**DIRECTIONS**.
If a line in the following entries contains the string "computer", it counts toward the total; report only that total.

(Stored data entries)
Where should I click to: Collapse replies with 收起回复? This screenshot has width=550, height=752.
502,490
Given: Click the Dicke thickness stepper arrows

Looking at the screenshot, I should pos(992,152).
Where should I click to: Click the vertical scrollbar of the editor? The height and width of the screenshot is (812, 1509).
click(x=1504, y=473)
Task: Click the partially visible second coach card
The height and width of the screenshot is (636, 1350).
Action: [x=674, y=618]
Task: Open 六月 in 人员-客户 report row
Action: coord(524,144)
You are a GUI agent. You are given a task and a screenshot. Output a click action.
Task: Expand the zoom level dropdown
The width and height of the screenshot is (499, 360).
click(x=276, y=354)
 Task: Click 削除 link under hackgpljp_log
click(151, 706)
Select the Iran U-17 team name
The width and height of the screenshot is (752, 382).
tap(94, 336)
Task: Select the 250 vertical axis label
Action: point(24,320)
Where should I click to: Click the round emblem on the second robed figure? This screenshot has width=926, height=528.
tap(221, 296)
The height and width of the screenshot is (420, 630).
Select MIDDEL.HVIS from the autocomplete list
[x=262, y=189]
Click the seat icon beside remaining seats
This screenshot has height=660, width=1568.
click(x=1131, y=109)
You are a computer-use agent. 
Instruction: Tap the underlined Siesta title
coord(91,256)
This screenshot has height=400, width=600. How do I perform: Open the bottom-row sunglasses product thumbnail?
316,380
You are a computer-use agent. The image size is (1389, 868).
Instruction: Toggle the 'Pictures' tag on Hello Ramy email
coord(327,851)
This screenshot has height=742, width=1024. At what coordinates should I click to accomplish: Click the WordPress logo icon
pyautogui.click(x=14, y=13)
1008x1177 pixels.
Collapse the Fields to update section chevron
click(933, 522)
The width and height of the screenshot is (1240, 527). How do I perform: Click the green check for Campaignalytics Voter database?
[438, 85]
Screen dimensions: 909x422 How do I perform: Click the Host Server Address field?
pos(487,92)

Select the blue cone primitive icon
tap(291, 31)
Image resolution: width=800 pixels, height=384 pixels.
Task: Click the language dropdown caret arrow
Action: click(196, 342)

**RESPONSE**.
2